Le Corsage à carreaux
Lorsqu'il peint cette oeuvre en 1892, au début de sa carrière, Pierre Bonnard découvre l'art japonais grâce à deux expositions parisiennes, la première, en 1888, chez le marchand Siegfried (dit Samuel) Bing, l'autre, deux ans plus tard, à l'Ecole nationale des Beaux-Arts.
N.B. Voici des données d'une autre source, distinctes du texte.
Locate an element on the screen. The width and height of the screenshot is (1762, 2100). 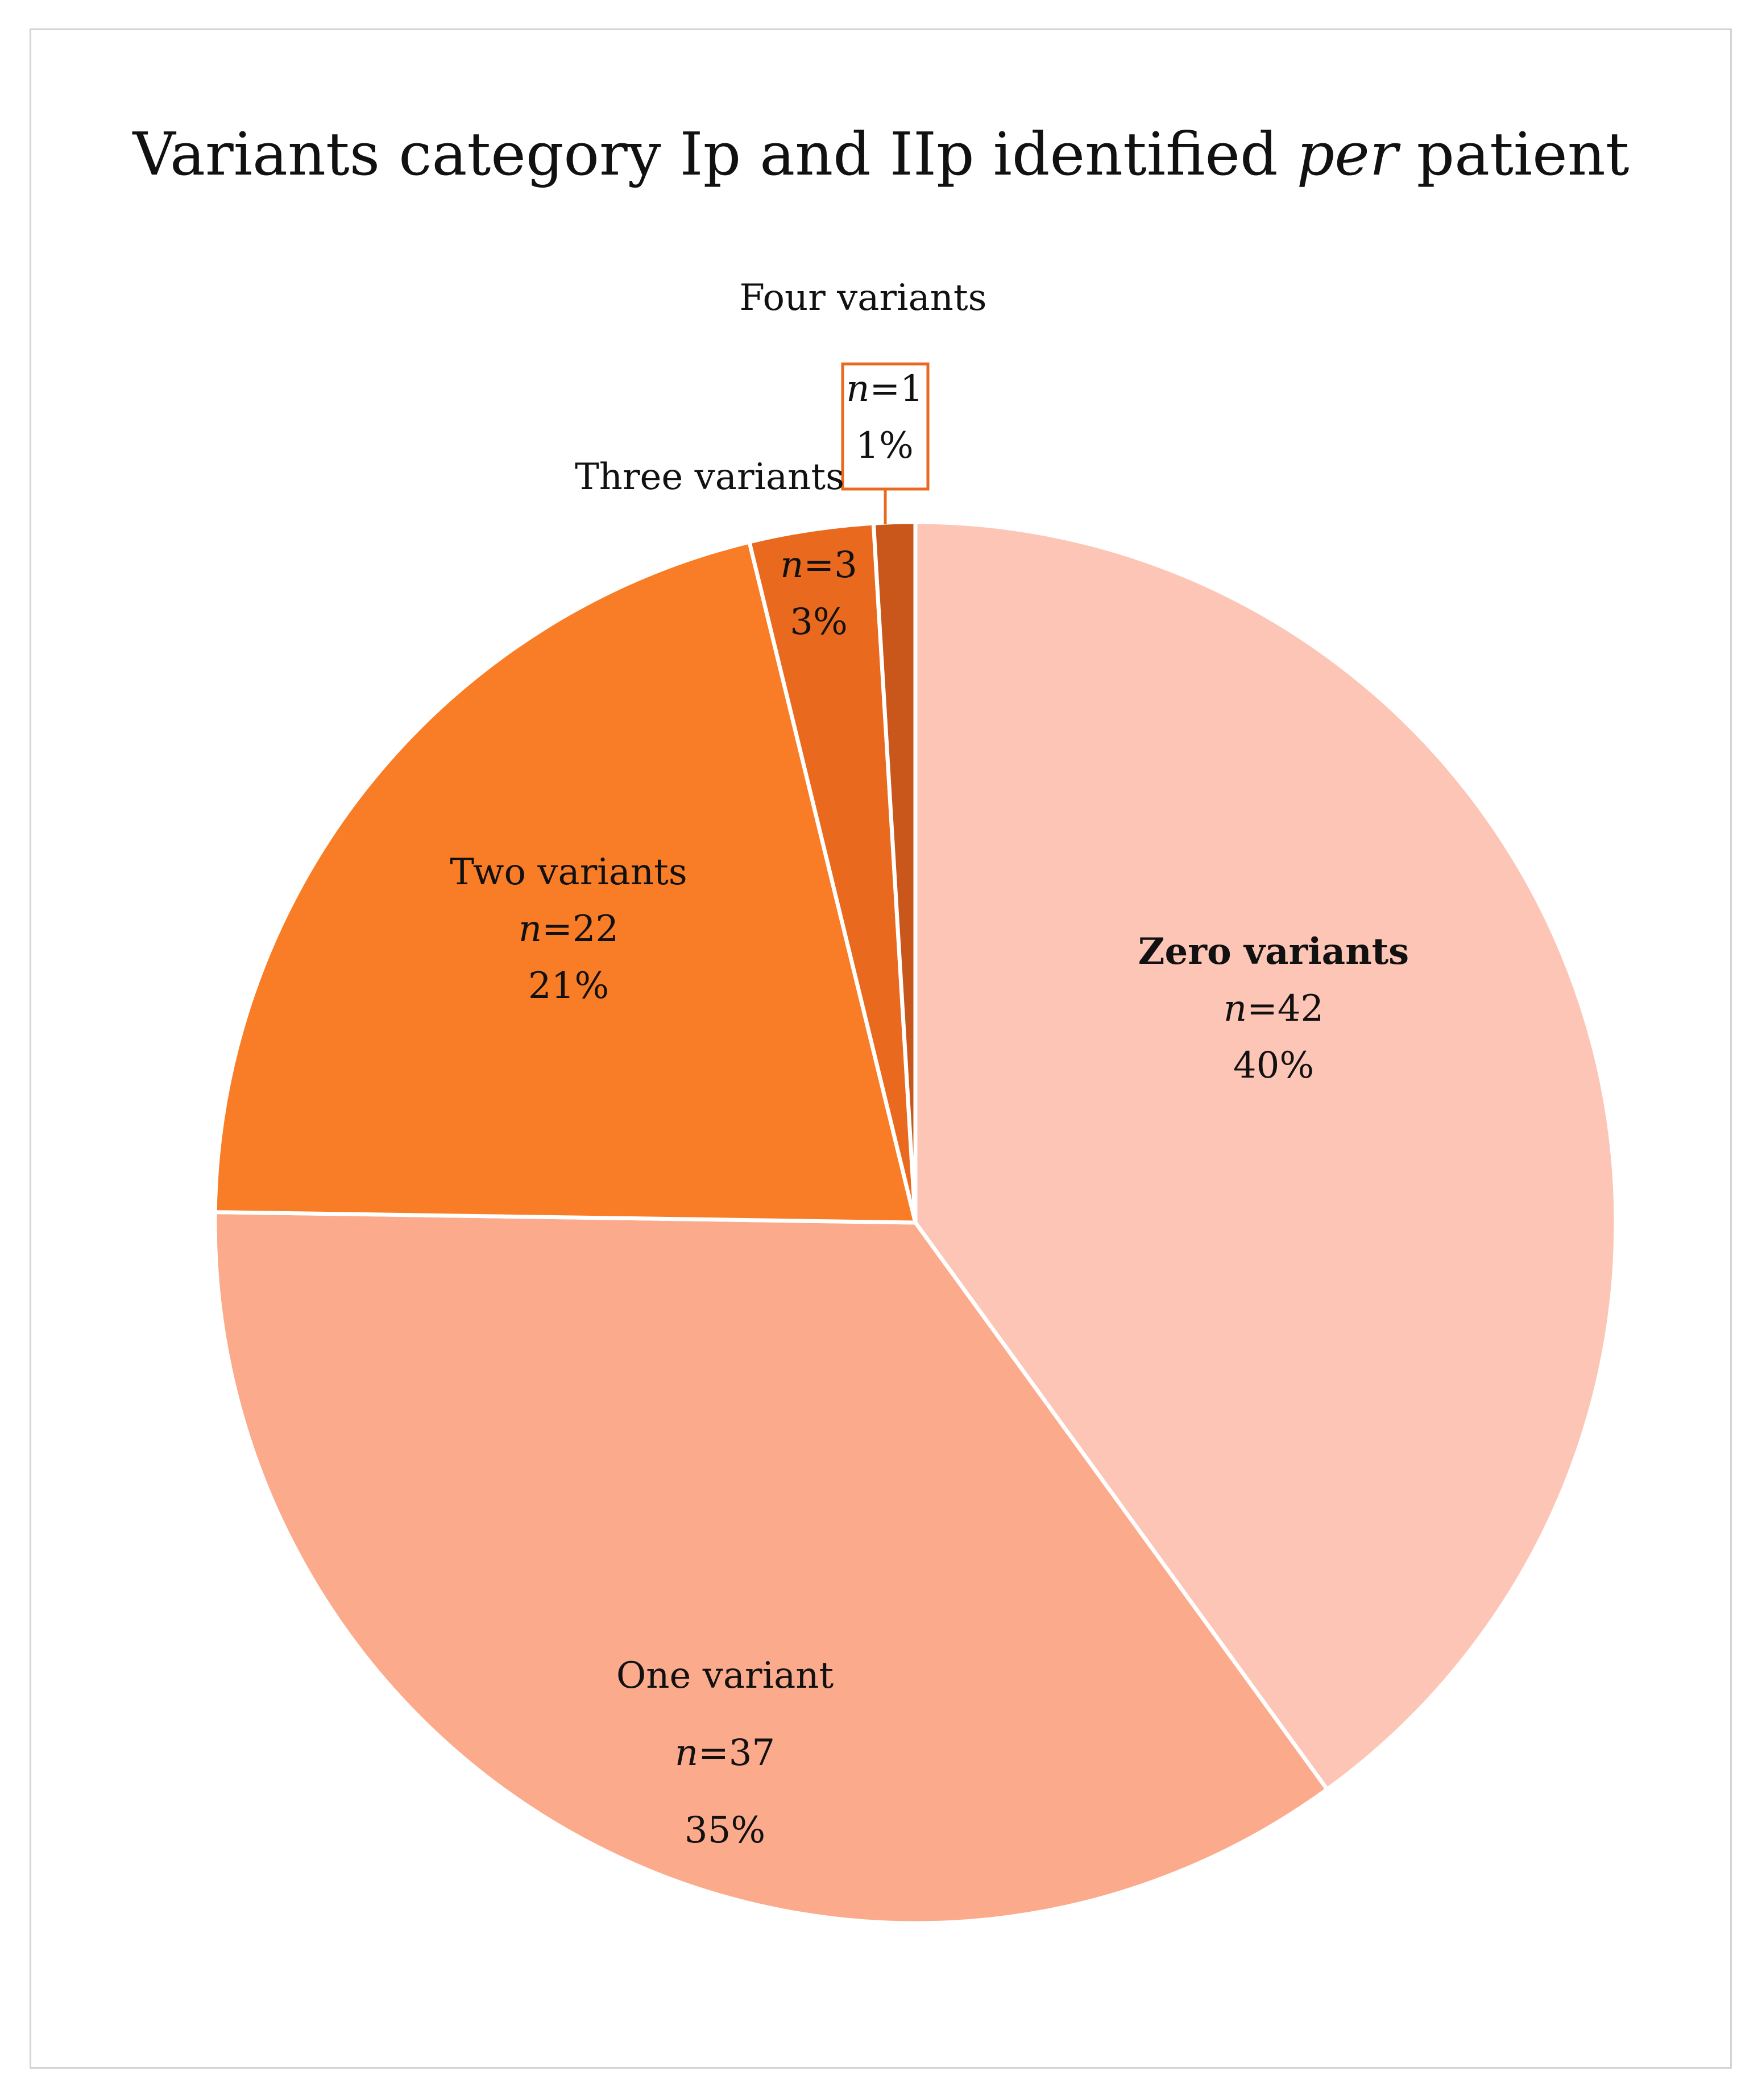
pie-slice-two-variants is located at coordinates (566, 882).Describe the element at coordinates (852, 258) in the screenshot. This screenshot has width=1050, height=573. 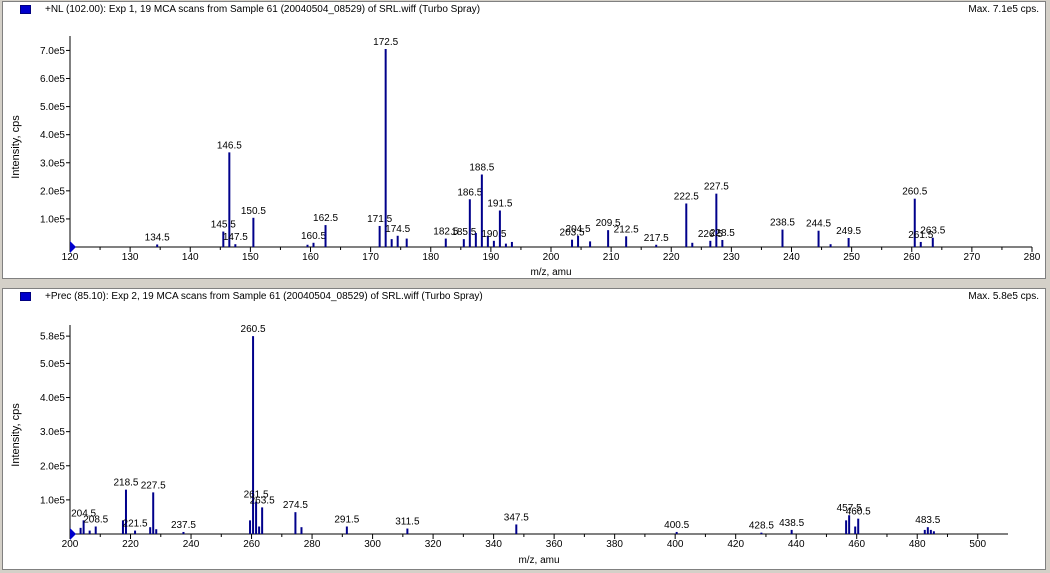
I see `x-tick-label: 250` at that location.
Il en est très profondément marqué, recevant même au sein du groupe nabi le surnom de "nabi très japonard".
La femme qui a servi de modèle pour Le Corsage à carreaux est Andrée Terrasse (1872-1923), soeur de l'artiste et épouse du compositeur Claude Terrasse.
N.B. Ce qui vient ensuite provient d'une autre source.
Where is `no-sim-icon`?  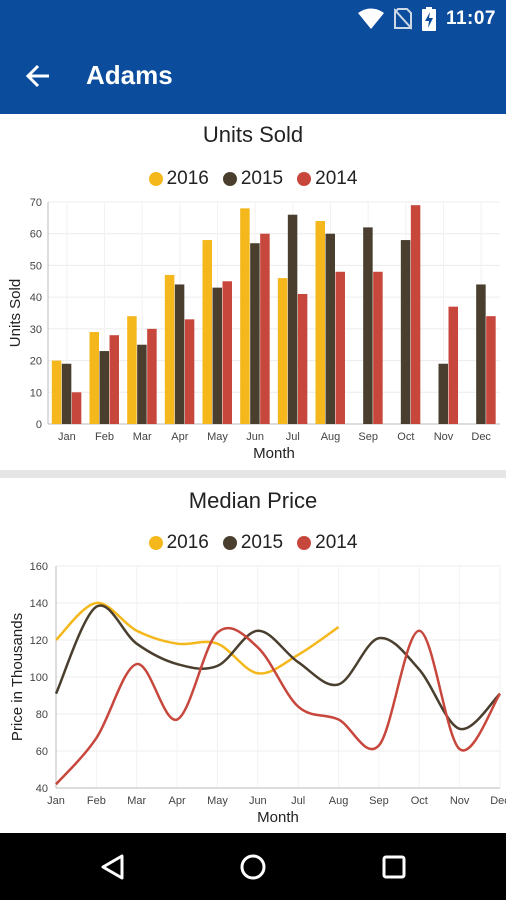
no-sim-icon is located at coordinates (402, 19).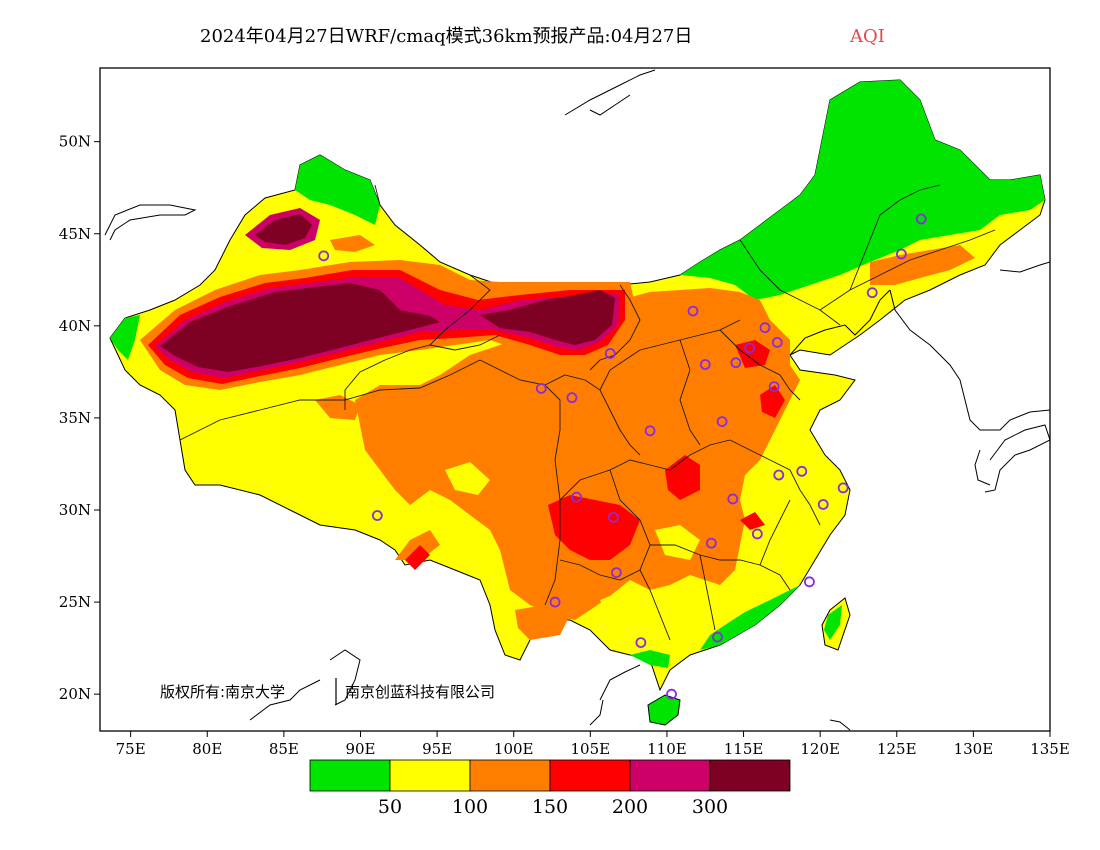 This screenshot has width=1100, height=850. I want to click on y-tick-label: 25N, so click(75, 602).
Cette oeuvre doit son format oblong à l'influence des kakemonos, peintures sur soie ou sur papier, suspendues verticalement, dont la hauteur est, comme ici, sensiblement égale au double de la largeur. Bonnard s'inspire également de la mise en page des Ukiyo-é, ces estampes dans lesquelles les personnages sont souvent coupés par le cadre et qui ignorent la symétrie familière aux oeuvres de l'Occident. Il choisit des angles inhabituels et multiplie les points de vue : la table est regardée en plongée, elle se trouve dans le même plan que le personnage qui, lui, est vu d'en dessous. Bonnard parvient à donner une impression de volume sans utiliser ni la perspective traditionnelle, ni le modelé. Des arabesques qui suggèrent l'anatomie, créent l'illusion de la forme par le dessin.